Strength, perseverence and togetherness: celebrating Passover in difficult times

By Gilad Katz

Passover is one of the most sacred holidays for the Jewish people, a holy day where we come together to celebrate our national liberty and freedom. During this time where we celebrate our ancestor’s liberation from slavery in Egypt, it is customary for Jewish families to gather around the seder table, read from the Haggadah, remember our exodus from Egypt, and to reflect on the transformation that the Israelites have undergone since our emancipation. This year, Jewish families around the world are displaying their ingenuity by recreating what we know as a “traditional” Passover seder. From video conferences to intimate gatherings with one’s nuclear family, Jewish communities around the world are showing yet again, our ability to persevere through challenging times. These momentous events occurred over 3,500 years ago, and although many years have passed, miraculously each one of us continues to relive the story of leaving Egypt, year after year. Our sages tell us that we must personally feel as though we, ourselves, took part in this epic creation of the Jewish nation.

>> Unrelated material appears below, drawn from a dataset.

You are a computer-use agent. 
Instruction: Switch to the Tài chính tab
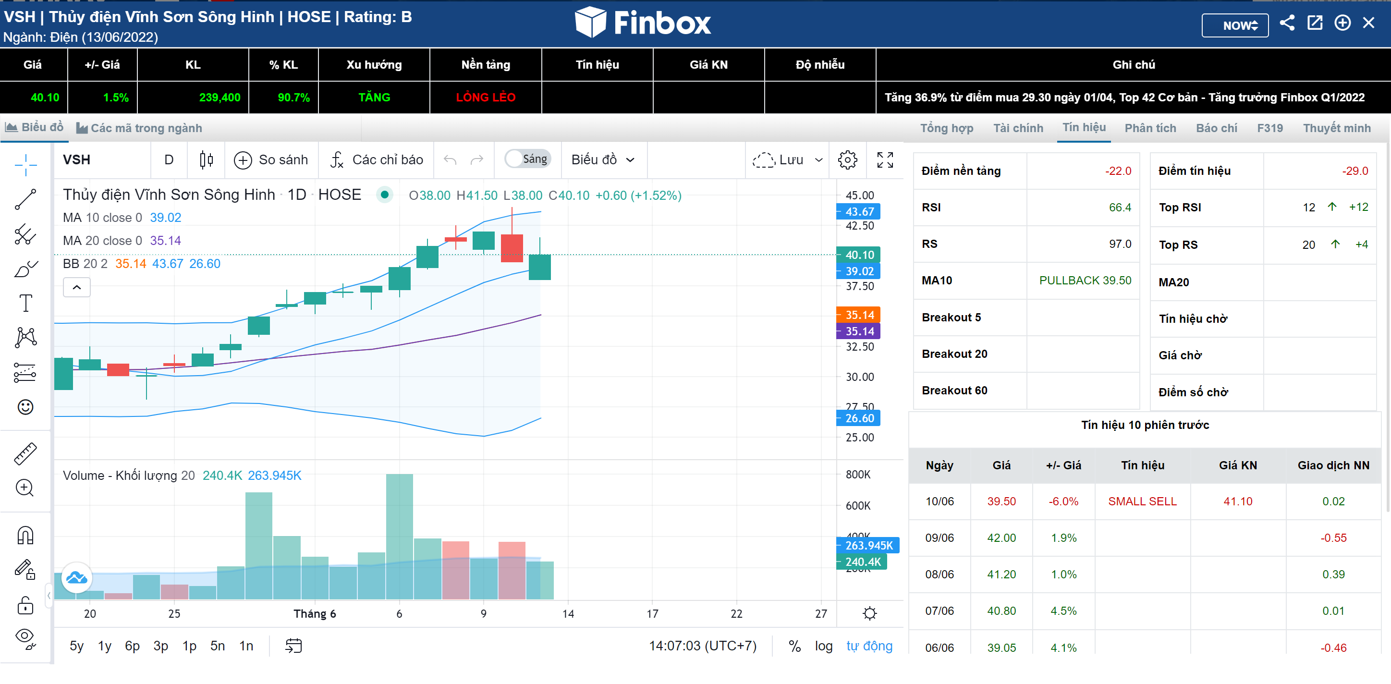pos(1018,128)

Many times people, even my own children, ask these basic questions: Why should we care about what happened to our forefathers more than three and a half millenniums ago? Why do we celebrate ancient historical events that have no influence on our lives today? Given the challenges that the world is facing at this time, is observing this holiday even worth the effort?

I then reply with the following questions: Why do we celebrate the establishment of the State of Israel? Why do the American people, or any other nation, celebrate their independence that was established centuries ago?

Yigal Allon was the commander of the Palmach, an elite military unit during Israel’s War of Independence, a general in the Israel Defense Forces, and a prominent political figure in Israel for over 30 years. Allon once referenced the importance of learning and identifying with our heritage, tradition and history. Allow me to quote just one sentence that summarizes Allon’s approach:

“People who do not know their past, their present is poor and their future is hazy.”

History is not just a story. History is who we are. Events that took place and affected our forefathers shapes our own identity. The lessons of our ancestors were passed on from generation to generation, until they became part of who we are today. 

Even in these uncertain times, the message of the Passover story still rings true. The story tells of how the Jewish people overcame

their subjugation and went from being shackled and enslaved to prosperous and free. So today, as we face a new obstacle, let us remember the strength of our ancestors and know that we too can overcome. Let us find creative ways to observe. In doing this, not only do we honor the story of our ancestors,  but also we continue the traditions of the Jewish people.

Chag Sameach.

*Please observe the Passover Holiday safely and in accordance with social distancing standards.

Gilad Katz is Consul General of Israel to the Southwest.